El Ranking ConaXión nace desde una convicción compartida en toda la región: un mercado de valores no se mide solo por sus cifras, sino por su capacidad de funcionar sostenidamente. Y para que un mercado funcione, debe cumplir tres condiciones básicas: ser líquido, eficiente e inclusivo. Se trata de principios que, siendo simples en su definición, son exigentes en su ejecución diaria.
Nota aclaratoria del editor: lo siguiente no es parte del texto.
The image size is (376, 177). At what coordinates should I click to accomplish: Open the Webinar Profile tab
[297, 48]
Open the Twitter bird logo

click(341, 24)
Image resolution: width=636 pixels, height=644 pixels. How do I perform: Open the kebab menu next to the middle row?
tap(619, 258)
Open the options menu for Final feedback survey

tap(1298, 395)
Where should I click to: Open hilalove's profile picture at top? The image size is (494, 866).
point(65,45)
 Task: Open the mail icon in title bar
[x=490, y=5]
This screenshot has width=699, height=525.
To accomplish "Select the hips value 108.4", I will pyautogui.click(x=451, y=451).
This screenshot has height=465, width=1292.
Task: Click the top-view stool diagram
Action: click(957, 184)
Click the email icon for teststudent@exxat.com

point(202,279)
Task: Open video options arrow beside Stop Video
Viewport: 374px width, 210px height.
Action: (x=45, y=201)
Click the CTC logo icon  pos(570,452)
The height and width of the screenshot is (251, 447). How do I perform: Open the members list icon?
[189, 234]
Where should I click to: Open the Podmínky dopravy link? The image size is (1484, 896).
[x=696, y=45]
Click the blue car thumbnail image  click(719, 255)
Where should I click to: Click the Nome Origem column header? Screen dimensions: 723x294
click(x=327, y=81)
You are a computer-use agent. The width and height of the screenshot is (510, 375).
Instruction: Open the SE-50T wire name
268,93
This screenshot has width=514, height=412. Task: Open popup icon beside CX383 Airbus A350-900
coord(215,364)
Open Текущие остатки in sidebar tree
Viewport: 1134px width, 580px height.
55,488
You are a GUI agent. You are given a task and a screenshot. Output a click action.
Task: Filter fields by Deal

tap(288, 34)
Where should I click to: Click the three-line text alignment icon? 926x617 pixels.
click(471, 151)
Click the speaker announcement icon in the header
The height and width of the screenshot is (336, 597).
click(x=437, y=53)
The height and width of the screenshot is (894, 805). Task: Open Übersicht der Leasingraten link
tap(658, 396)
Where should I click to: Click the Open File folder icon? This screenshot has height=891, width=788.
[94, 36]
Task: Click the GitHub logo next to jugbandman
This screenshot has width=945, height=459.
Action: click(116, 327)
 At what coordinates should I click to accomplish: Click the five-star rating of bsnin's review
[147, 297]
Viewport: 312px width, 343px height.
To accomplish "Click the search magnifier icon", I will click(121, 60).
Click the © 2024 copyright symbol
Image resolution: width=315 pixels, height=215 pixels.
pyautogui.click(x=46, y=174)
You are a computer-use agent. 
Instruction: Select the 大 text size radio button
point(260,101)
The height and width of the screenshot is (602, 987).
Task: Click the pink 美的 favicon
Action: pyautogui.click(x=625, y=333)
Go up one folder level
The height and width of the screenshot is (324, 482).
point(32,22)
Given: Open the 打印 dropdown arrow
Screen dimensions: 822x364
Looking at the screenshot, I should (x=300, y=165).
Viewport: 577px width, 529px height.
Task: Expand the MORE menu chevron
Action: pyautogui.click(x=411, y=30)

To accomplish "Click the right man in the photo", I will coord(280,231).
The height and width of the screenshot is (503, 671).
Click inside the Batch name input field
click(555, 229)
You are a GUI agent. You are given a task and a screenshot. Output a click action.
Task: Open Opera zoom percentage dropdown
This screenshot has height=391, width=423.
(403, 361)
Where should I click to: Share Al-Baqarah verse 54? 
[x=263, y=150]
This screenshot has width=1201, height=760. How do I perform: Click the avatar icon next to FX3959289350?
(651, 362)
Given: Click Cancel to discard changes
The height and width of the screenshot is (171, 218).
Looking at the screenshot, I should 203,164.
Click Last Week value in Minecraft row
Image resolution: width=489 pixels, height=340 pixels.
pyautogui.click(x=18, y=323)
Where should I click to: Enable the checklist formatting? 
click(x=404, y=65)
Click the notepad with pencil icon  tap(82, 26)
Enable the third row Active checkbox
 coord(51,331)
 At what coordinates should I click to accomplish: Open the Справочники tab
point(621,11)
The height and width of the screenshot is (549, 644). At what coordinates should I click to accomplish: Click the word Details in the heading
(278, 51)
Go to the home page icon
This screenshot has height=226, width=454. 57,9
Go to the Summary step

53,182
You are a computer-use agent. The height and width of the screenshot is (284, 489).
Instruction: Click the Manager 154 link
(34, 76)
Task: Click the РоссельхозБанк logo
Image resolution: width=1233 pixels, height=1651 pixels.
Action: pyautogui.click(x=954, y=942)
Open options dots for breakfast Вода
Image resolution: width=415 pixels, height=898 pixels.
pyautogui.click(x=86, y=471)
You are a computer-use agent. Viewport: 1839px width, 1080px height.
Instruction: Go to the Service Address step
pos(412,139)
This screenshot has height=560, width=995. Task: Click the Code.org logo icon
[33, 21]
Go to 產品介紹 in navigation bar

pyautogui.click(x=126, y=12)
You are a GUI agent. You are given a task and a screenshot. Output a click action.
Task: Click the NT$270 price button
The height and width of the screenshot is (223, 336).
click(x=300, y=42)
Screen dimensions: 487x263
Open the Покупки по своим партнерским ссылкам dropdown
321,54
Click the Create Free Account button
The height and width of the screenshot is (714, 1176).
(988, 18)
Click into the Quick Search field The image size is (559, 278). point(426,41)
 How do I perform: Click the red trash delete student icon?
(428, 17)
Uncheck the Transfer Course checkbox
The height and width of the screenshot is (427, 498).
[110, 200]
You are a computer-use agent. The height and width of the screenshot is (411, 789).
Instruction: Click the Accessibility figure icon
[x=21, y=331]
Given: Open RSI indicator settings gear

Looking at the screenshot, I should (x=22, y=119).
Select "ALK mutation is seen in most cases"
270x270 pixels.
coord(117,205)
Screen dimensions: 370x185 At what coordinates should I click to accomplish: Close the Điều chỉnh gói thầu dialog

Durante 2025, los mercados de Chile, Colombia y Perú mostraron resultados financieros destacados, con avances relevantes en sus principales índices bursátiles. En Chile, el S&P IPSA cerró el año con una rentabilidad superior al 56,2%; en Colombia, el MSCI COLCAP acumuló alzas cercanas al 50% y en Perú, el MSCI nuam Perú Select Capped 15% registró un avance en torno al 46,4%.
En contextos distintos, pero bajo desafíos comunes como la volatilidad, los ajustes regulatorios y mayor complejidad operativa, la actividad de mercado se sostuvo, al igual que los flujos, y el interés por distintos instrumentos continuó activo. Eso no ocurre por inercia ni por infraestructura únicamente.
El verdadero funcionamiento del mercado descansa en los intermediarios. Son las corredoras las que permiten que la liquidez exista, que los costos de transacción se mantengan acotados y que el acceso al mercado no quede limitado a unos pocos actores o activos. Su rol es exigente, pero estructural para la sostenibilidad del sistema financiero.
ConaXión reconoció precisamente ese trabajo en los tres países. Porque cuando el mercado es capaz de adaptarse, absorber volatilidad y proyectarse en el largo plazo, es señal de un ecosistema que está haciendo bien las cosas. Y ese éxito, más que de una institución, es del mercado.